Mengelberg gaf dus weer op denzelfden avond de Eroïca en Das Heldenleben. Er komen in Das Heldenleben zoovele stelselmatige tonale cadenzen voor, dat die continuïteit van toonsoort den hoorder wel bijzonder moest treffen. Men verhaalt, dat Strauss, na de première van Mahlers Achtste, in een restaurant genoodigd, eenigszins kregel antwoordde: ‘Was! noch essen nach all diesem Es?’ en van es kan men inderdaad genoeg krijgen. Overigens geen enkel bezwaar tegen beide waarlijk schitterende en bruisende uitvoeringen, die beide evenveel succes hadden, voor den concertmeester Zimmermann, gepassioneerd en verleidelijk van klank, en voor den dirigent.
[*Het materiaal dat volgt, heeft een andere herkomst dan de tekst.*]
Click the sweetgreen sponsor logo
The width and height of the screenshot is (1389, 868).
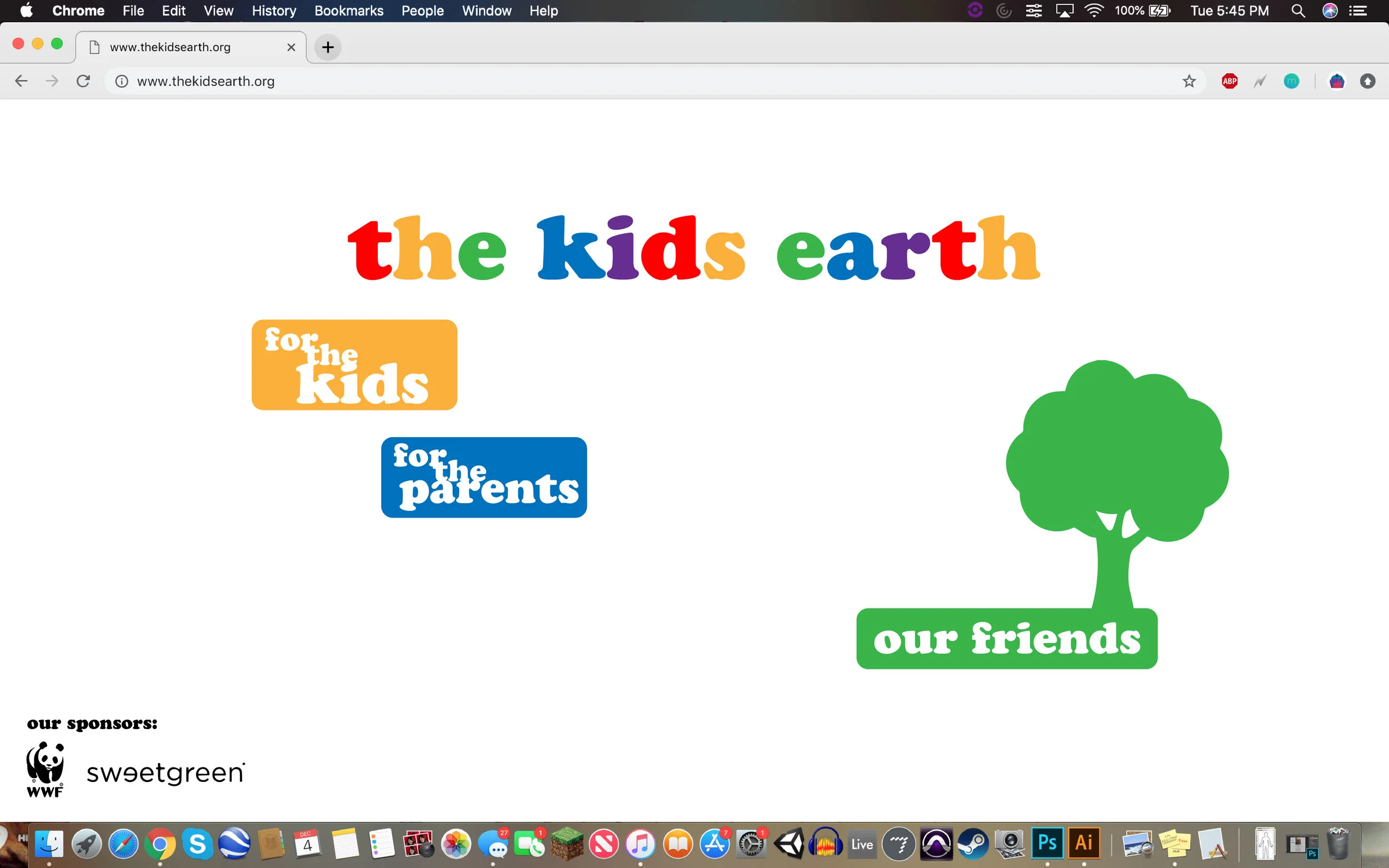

De oorlog heeft mij tegenover Strauss in eene gewijzigde verhouding gebracht. Een paar jaar geleden voelde ik me op het groote slagveld van Heldenleben lang zoo veilig niet als nu. Er zijn ondertusschen dingen genoeg gebeurd, welke de zekerheid geven, dat zulk een gruwelijk muzikaal strijdgewoel nog het ergste niet is, wat de menschheid kan overkomen. En ofschoon het vaststaat, dat 't de projectie is van het meest diabolieke en schrikwekkenste, dat deze Dante der twintigste eeuw niet in de Hel laat gebeuren doch op de schoone aarde, tòch voel men zich veilig en men ondergaat zelfs eenige verteederingen van een zonderling, dilettantisch medelijden.